2.3 De l’intérêt de discuter sur son expérience

Pour Peirce (1995) et Dewey (1938/1993), la connaissance se construit dans l’action, grâce à un processus «d’enquête »qui vise à donner du sens à la situation vécue grâce au contexte. La connaissance n’existe pas indépendamment des réalités du monde, elle se construit dans l’expérience, et vise à étendre les capacités d’action. Dans la continuité de Dewey, Schön (1994) s’est intéressé à la manière dont les professionnels (comme par exemple les architectes) créent de la connaissance dans le cours même de leurs pratiques. Schön appelle «discussion avec la situation» le processus par lequel le praticien crée du sens en interrogeant la situation par une série d’actions qui reçoivent une « réponse » en retour (si je fais ça, il se passe ça).

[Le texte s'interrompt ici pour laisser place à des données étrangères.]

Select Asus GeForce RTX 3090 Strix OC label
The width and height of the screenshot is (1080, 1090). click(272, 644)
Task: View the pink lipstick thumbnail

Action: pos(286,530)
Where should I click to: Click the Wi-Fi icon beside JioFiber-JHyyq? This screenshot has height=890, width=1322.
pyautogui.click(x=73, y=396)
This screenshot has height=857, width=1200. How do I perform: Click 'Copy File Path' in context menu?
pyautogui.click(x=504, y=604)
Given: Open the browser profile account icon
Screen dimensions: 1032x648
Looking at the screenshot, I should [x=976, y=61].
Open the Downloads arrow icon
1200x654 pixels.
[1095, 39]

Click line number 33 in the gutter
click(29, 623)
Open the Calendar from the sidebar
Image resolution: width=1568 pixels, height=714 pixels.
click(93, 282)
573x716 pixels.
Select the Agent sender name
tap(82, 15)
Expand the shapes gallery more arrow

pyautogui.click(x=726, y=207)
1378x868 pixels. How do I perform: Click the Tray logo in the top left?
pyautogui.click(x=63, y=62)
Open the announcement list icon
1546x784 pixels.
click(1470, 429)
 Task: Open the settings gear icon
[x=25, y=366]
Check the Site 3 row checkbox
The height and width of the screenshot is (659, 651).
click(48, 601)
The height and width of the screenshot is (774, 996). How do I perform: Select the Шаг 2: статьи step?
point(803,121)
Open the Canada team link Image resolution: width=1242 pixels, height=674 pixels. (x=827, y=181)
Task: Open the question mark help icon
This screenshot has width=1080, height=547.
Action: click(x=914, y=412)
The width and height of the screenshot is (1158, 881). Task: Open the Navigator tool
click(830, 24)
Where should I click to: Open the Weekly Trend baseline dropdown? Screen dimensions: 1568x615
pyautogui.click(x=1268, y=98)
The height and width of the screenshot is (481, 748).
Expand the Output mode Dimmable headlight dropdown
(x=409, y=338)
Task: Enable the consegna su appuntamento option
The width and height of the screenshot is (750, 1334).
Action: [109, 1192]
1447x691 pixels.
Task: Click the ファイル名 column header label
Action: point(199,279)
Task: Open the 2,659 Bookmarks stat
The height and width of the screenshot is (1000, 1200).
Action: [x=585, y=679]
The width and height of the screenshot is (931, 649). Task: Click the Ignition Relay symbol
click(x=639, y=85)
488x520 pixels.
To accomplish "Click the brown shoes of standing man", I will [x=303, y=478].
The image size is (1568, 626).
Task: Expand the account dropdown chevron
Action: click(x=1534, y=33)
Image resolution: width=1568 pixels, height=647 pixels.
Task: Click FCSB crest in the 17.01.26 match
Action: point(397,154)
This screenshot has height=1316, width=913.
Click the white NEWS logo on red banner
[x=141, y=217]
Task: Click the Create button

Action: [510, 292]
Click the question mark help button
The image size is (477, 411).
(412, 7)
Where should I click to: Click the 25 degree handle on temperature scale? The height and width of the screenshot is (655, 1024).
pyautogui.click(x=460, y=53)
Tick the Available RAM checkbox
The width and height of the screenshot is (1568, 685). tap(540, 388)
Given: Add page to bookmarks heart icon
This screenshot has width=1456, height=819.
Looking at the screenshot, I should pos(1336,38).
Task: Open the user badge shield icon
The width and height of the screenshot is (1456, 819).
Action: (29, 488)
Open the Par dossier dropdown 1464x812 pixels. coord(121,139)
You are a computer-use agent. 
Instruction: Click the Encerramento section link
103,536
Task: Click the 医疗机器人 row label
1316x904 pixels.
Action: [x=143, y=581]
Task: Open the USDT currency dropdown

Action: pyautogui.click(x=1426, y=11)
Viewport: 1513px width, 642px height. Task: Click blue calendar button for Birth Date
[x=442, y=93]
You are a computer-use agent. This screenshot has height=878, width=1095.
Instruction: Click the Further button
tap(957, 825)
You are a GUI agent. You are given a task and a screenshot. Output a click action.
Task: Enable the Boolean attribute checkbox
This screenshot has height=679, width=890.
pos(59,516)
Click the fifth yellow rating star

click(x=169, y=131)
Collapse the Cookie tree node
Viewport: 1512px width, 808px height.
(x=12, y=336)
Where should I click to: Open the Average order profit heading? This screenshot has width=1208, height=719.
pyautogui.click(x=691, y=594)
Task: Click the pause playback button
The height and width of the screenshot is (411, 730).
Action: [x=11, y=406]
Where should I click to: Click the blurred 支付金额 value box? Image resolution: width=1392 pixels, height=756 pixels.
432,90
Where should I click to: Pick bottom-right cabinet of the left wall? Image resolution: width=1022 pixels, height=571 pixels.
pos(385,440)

«Pour transformer une situation problématique en un problème tout court, un praticien doit accomplir un certain type de travail. Il doit dégager le sens d’une situation qui, au départ, n’en a justement aucun. […] Poser un problème, c’est choisir les «éléments» de la situation qu’on va retenir, établir les limites de l’attention qu’on va y consacrer et lui imposer une cohérence qui permet de dire ce qui ne va pas et dans quelle direction il faut aller pour corriger la situation. C’est un processus qui consiste à désigner les points sur lesquels porter son attention et dresser le contexte dans lequel on s’en occupera. » (Schön, 1994, p. 77) ’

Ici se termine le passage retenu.